» TASK ITEM
No pictures, please. Copy exactly the lines from the one with "The width and" through the final line below.

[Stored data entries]

- - - -

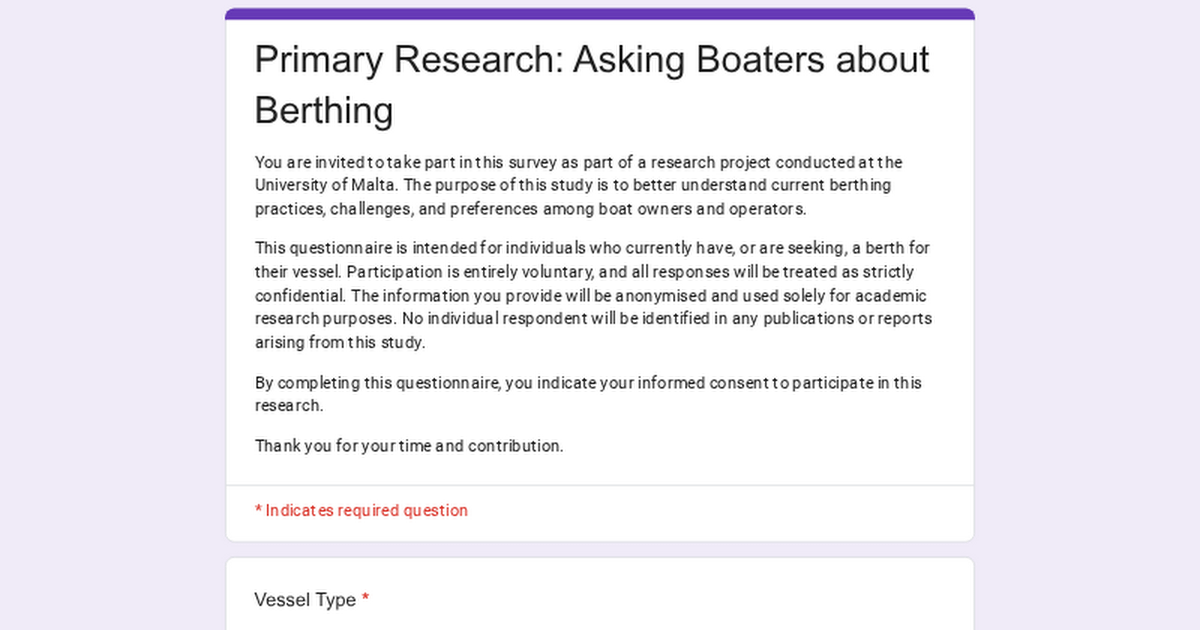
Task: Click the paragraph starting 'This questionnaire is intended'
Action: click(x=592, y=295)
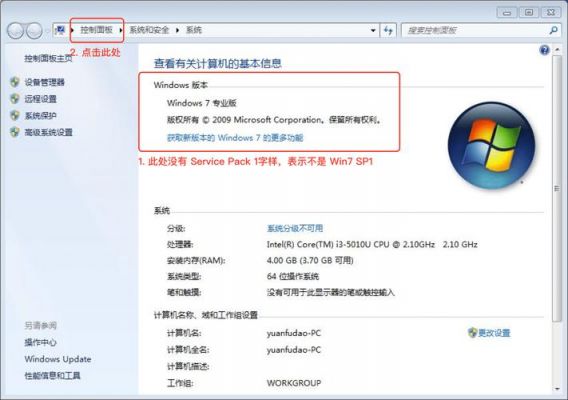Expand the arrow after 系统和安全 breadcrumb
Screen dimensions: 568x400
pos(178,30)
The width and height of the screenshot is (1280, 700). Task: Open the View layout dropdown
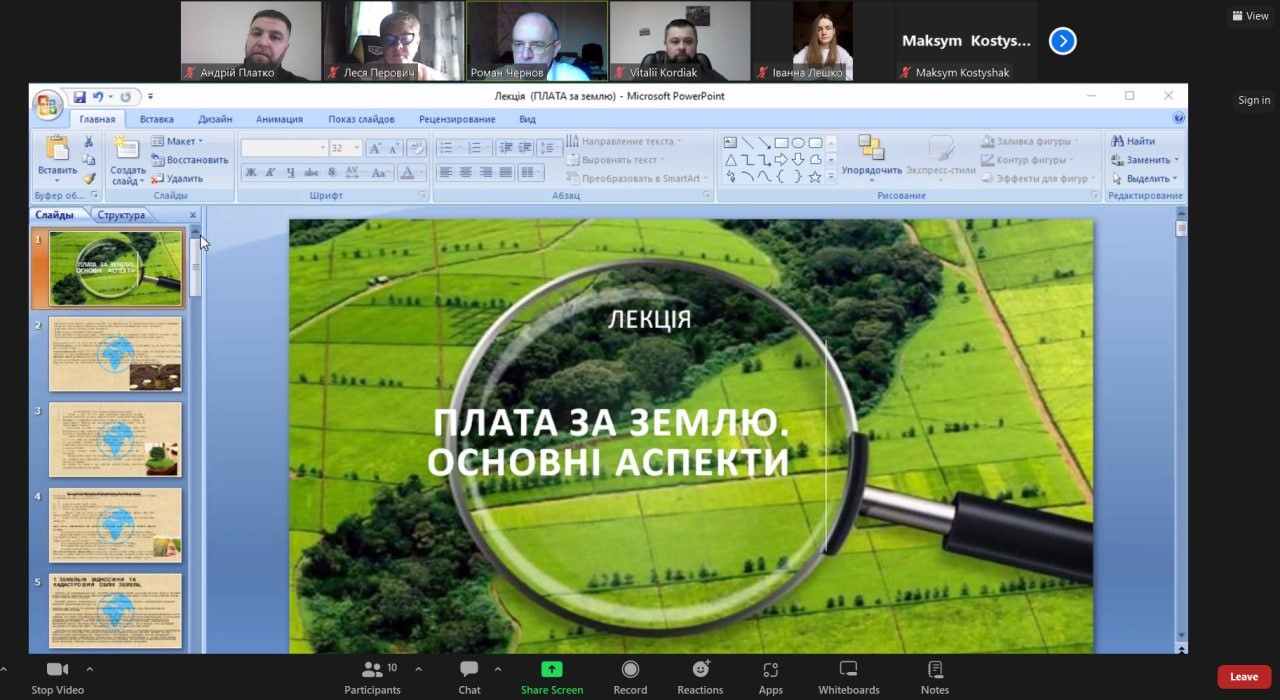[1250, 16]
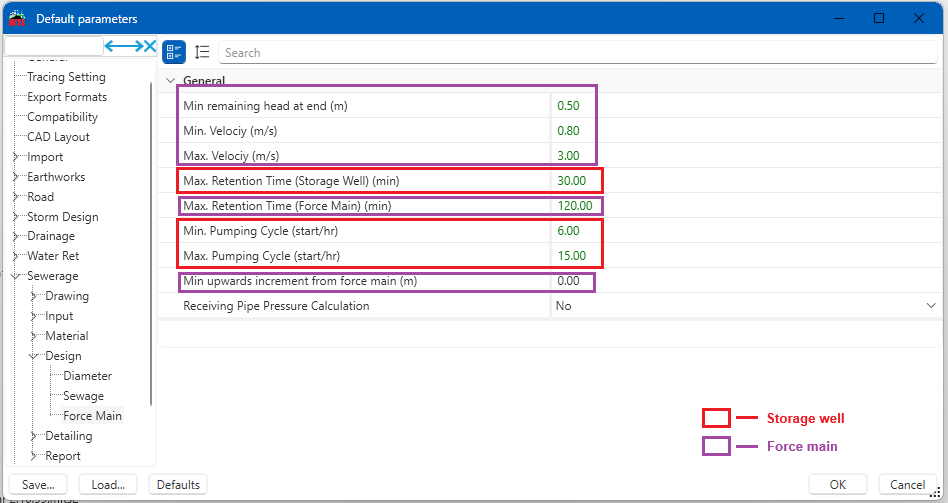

- - - -

» WRITTEN RESPONSE
The width and height of the screenshot is (1280, 700). Task: Open the View layout dropdown
[1250, 16]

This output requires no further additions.